I didn’t know that bedside manner was relative to this conversation but let it go.
“When my bedside manner gets really bad, I’ll become a director of an HMO, just like you.”
He hung up.
I got my approval number and she got her surgery and her face back.
All is well.
The medical bureaucracy can be cruel and impersonal. But it is well funded and organized as evidenced by the tragedy of doctors employed to work for corporations that sabotage the efforts of other doctors who actually examine and care for patients. This is an indictment of our profession’s willingness to accept the violation of previously sacrosanct medical tradition.

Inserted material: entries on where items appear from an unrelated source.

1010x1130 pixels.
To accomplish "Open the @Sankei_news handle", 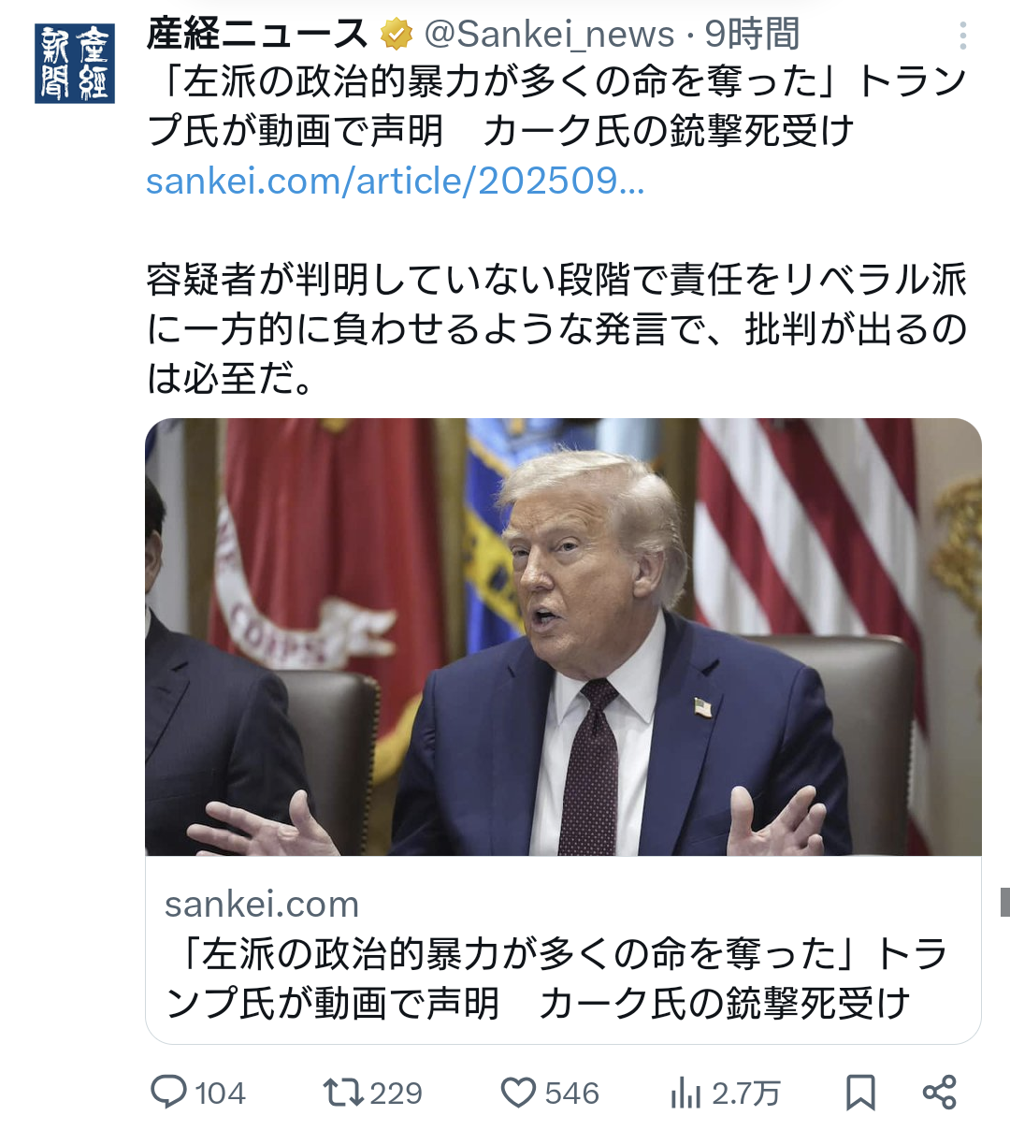I will [550, 35].
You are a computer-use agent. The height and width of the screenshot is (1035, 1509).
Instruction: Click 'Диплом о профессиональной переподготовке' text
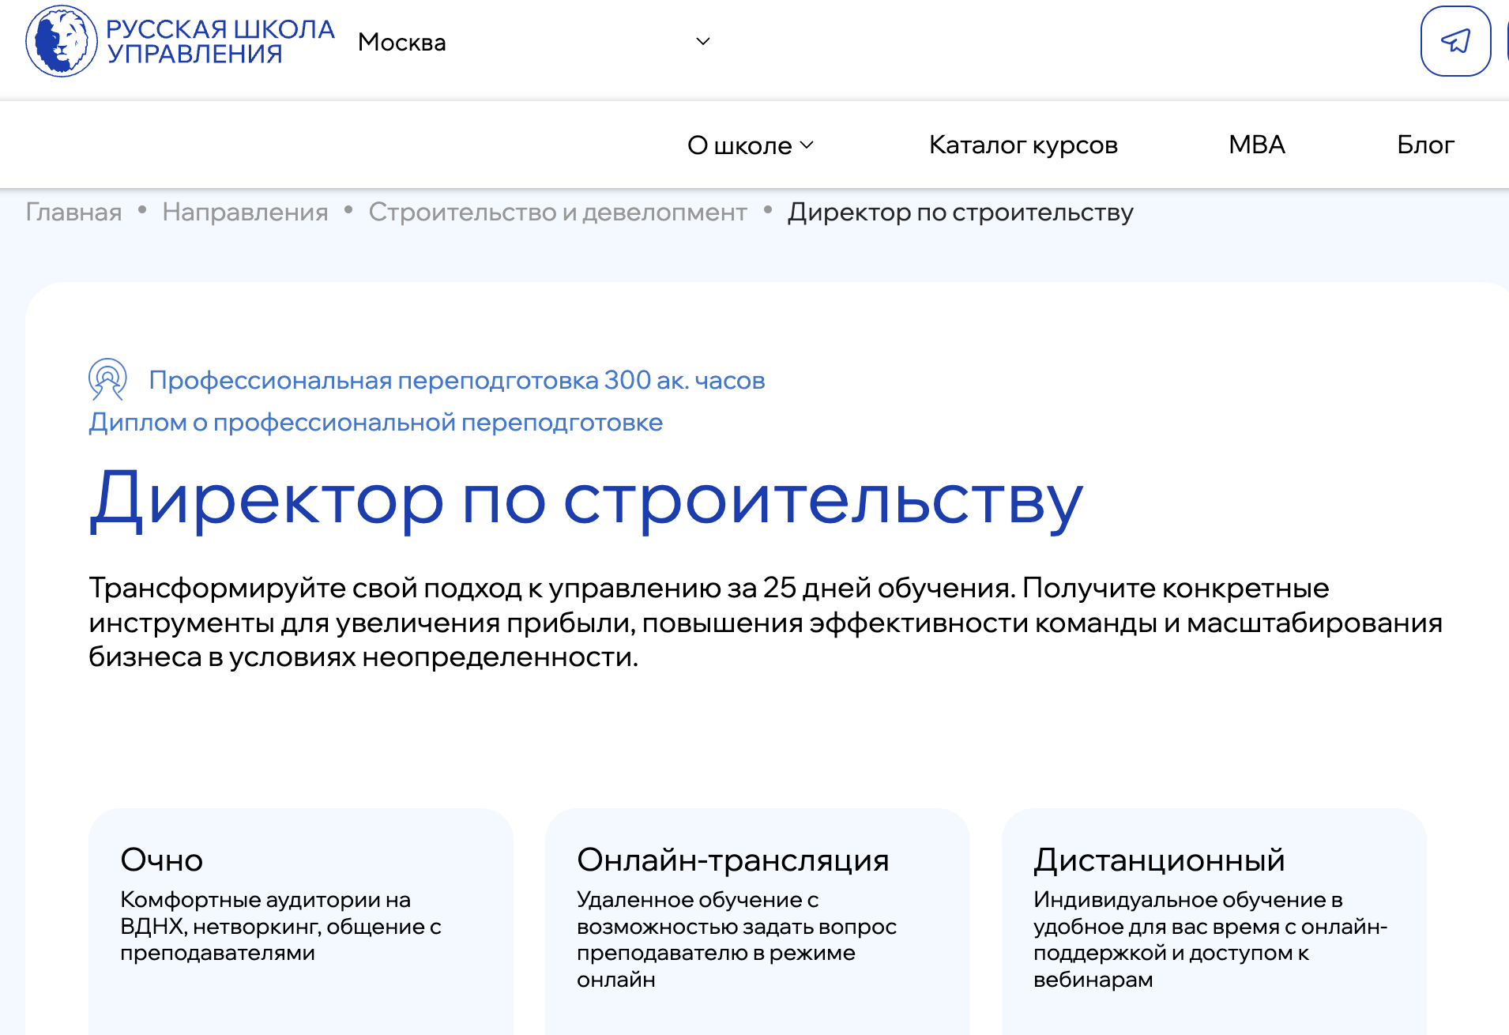pyautogui.click(x=375, y=423)
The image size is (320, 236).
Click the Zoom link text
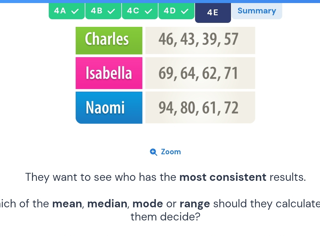[x=171, y=152]
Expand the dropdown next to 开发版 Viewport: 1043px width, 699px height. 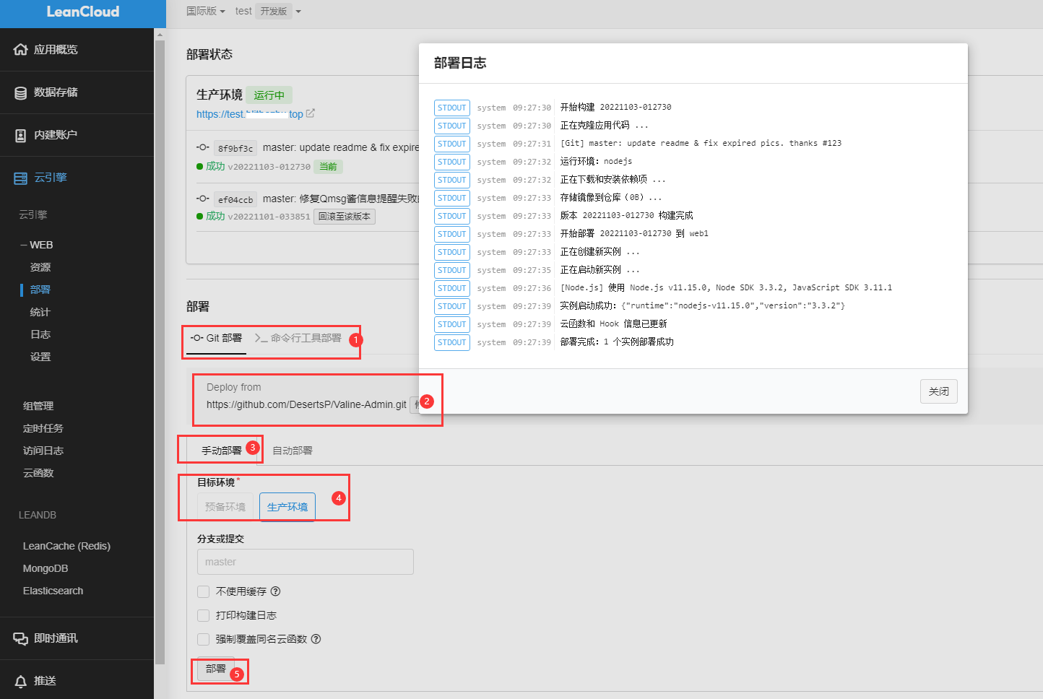(298, 12)
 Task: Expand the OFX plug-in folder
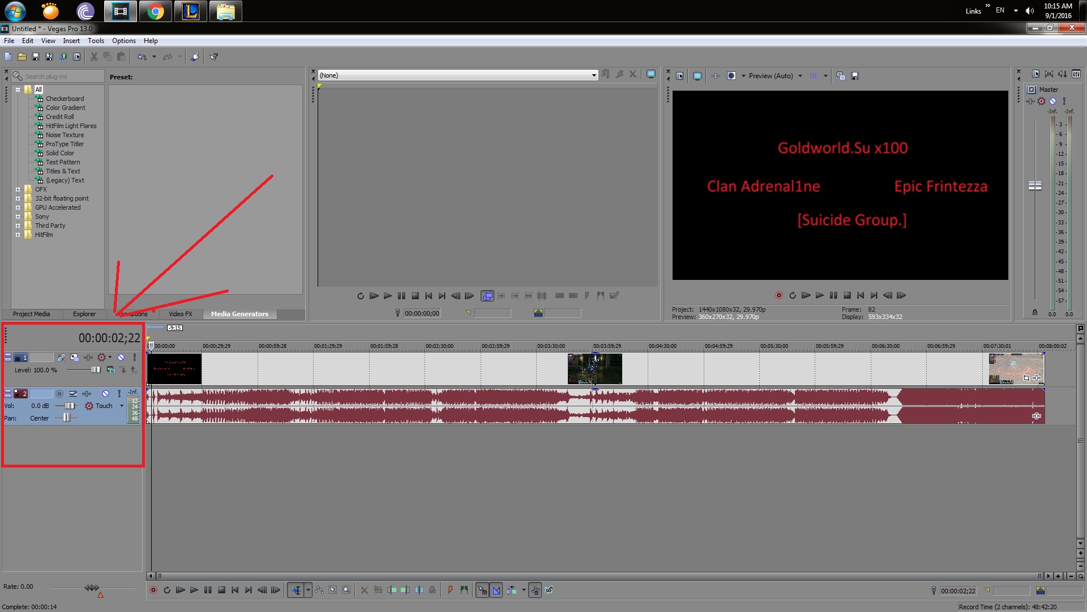click(18, 189)
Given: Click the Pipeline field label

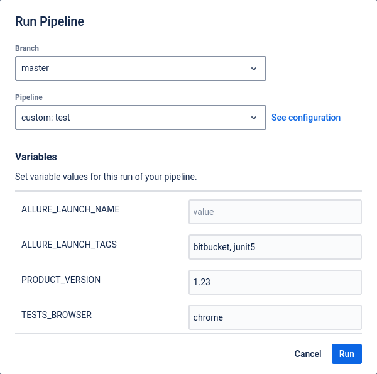Looking at the screenshot, I should tap(29, 97).
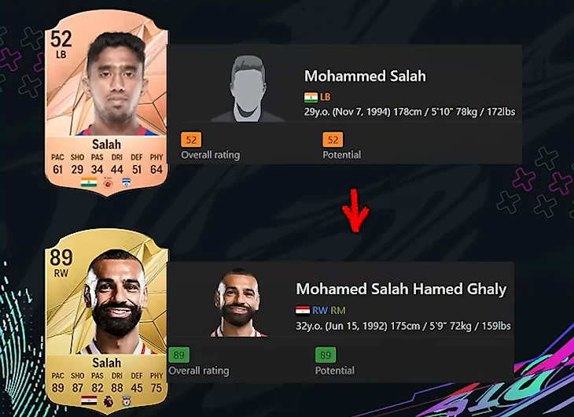Open the Mohamed Salah Hamed Ghaly name link
The image size is (574, 417).
(x=401, y=289)
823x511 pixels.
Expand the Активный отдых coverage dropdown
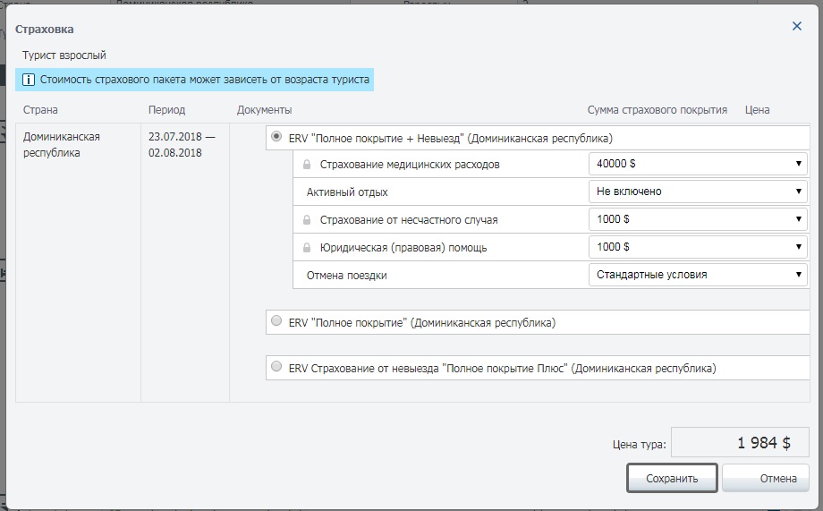(698, 192)
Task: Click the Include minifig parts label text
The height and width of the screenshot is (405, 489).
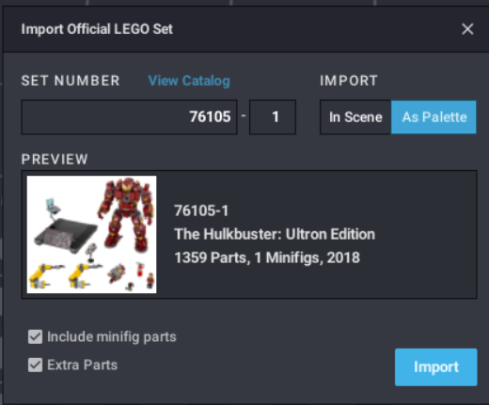Action: click(112, 337)
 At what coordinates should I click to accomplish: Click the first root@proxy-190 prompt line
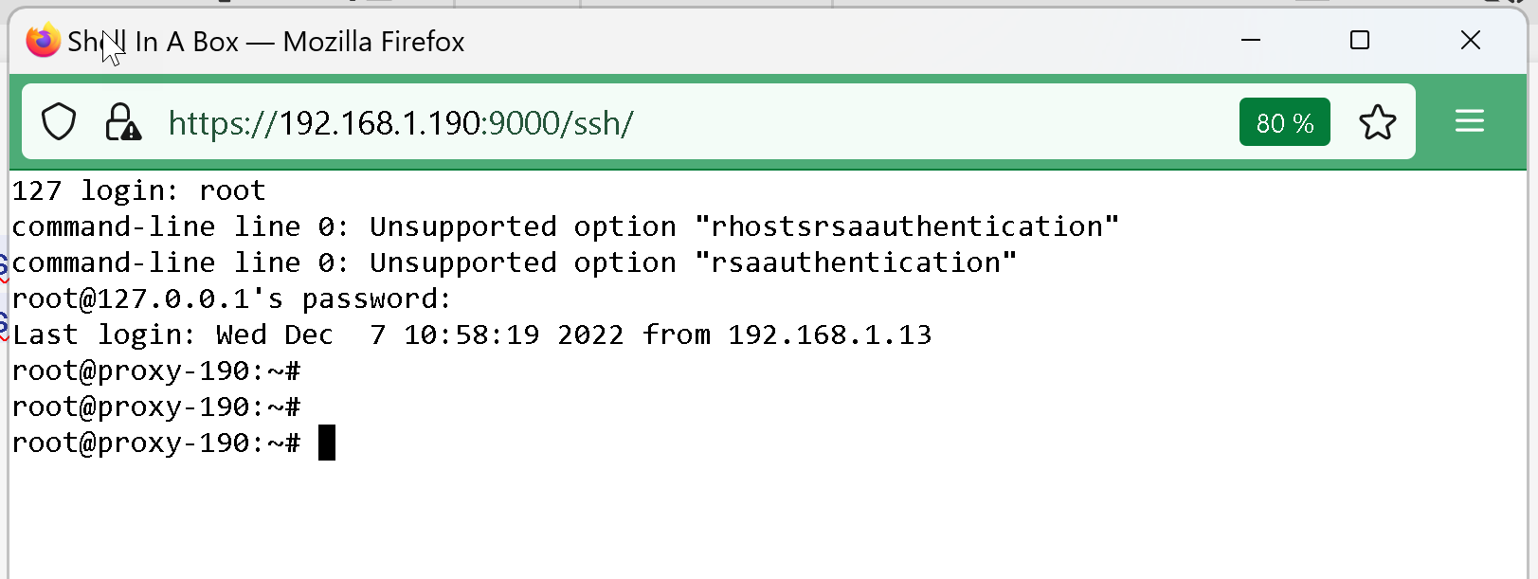156,371
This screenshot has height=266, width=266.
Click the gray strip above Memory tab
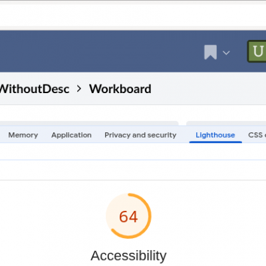tap(88, 123)
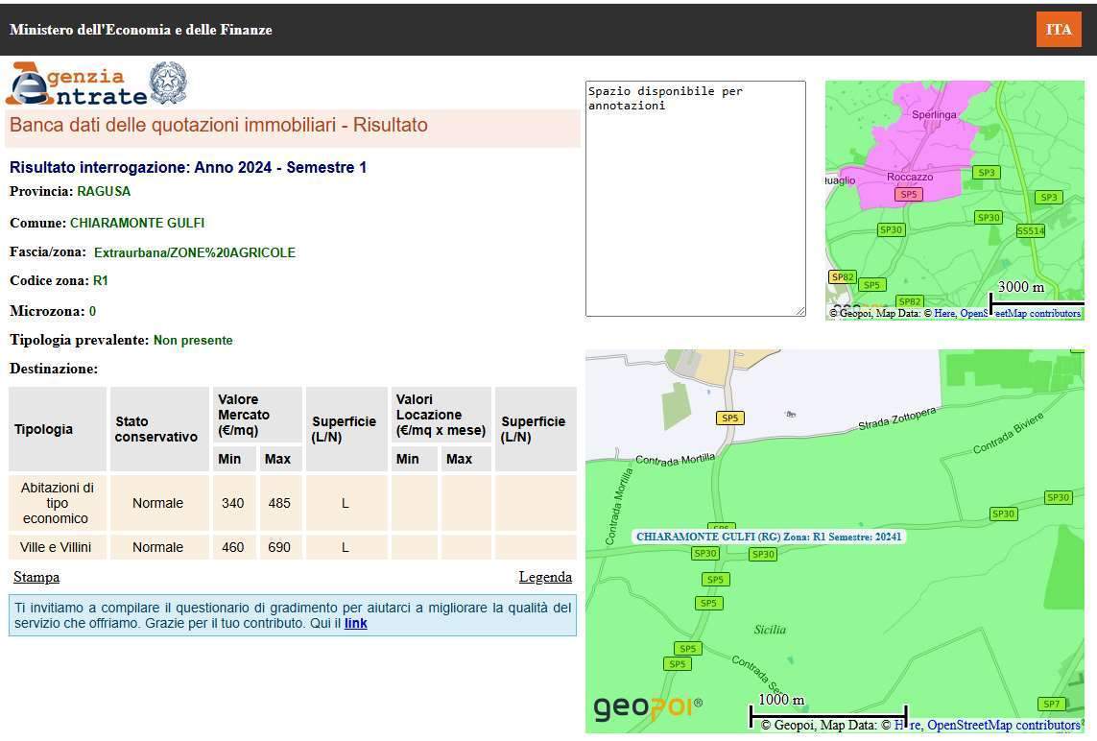The image size is (1097, 741).
Task: Click Roccazzo label on the small map
Action: click(910, 177)
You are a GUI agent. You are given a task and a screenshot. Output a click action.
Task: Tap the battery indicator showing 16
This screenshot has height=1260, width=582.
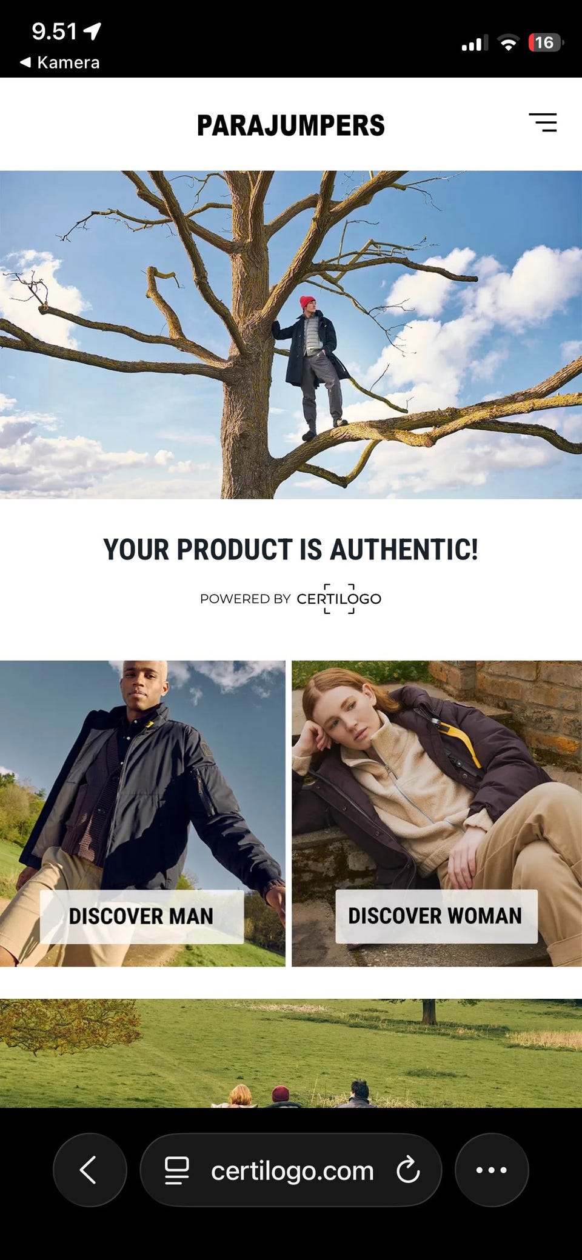(546, 42)
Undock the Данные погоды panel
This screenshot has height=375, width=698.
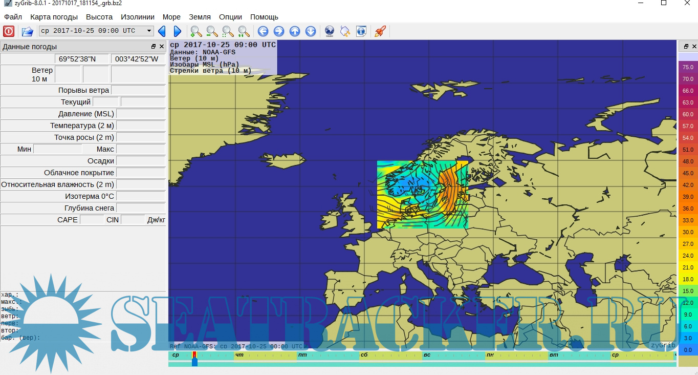pos(154,47)
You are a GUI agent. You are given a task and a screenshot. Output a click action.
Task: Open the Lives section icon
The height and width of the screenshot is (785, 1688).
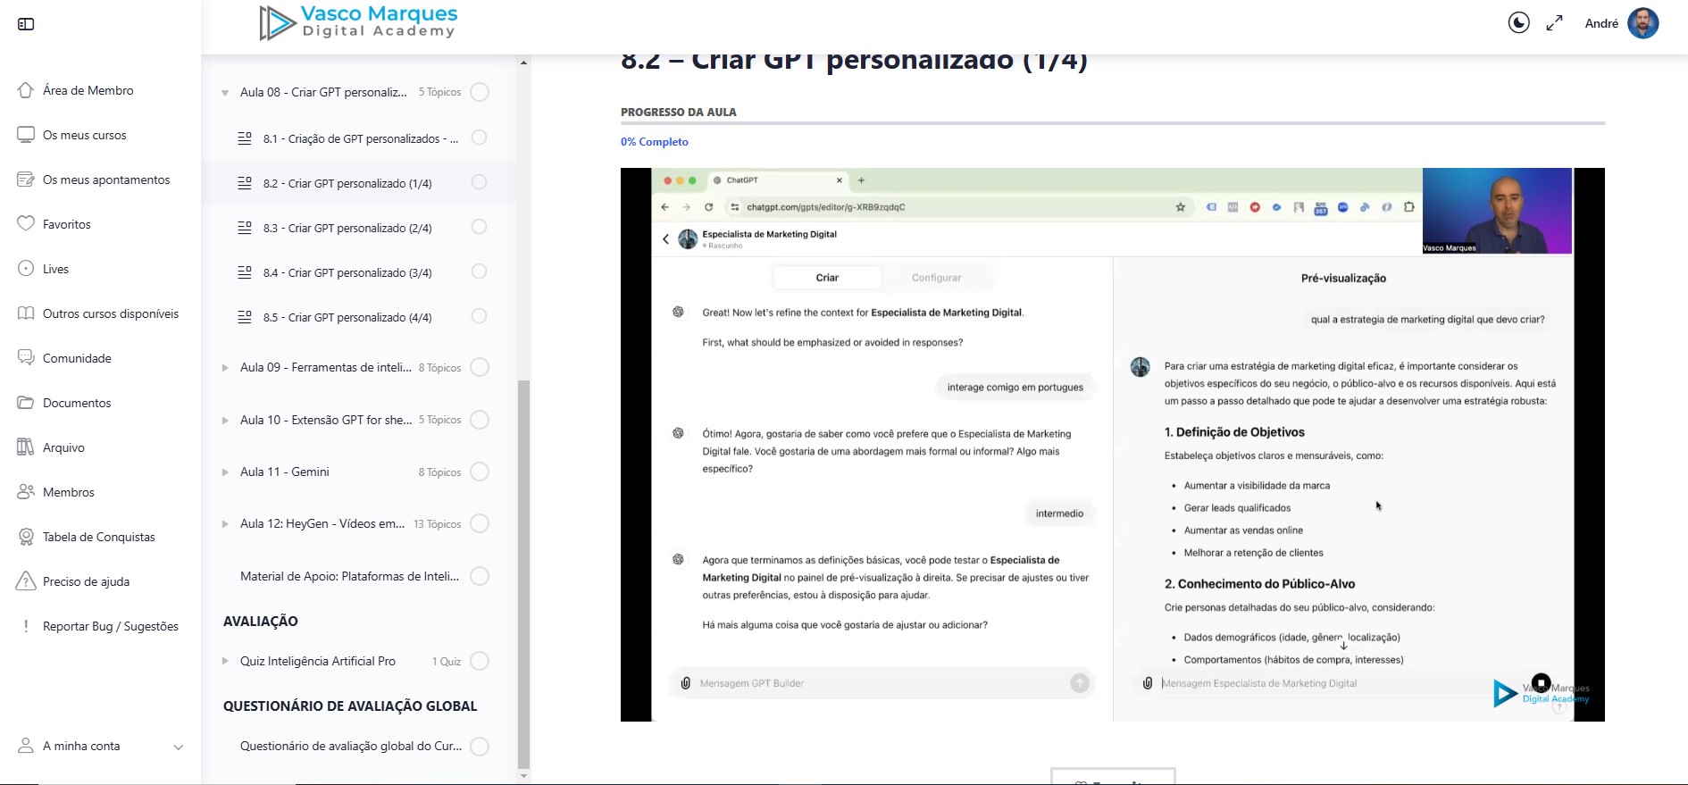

I am not proud of the conversation. I don’t like confrontation. I definitely would have called the NAACP. It is a shame.
David Bowie sang it, “We can be heroes.”
In today’s healthcare environment, we must be heroes.
Olaf Kroneman, MD, is a nephrologist at Henry Ford Hospital. He graduated from the Michigan State University College of Human Medicine, interned at the Mayo Clinic in Rochester, Minnesota, then attended the University of Virginia to complete a residency in internal medicine. He completed a fellowship in nephrology at Massachusetts General Hospital and Harvard Medical School. His work has appeared in literary magazines. He is also a 2018–2019 Doximity Author.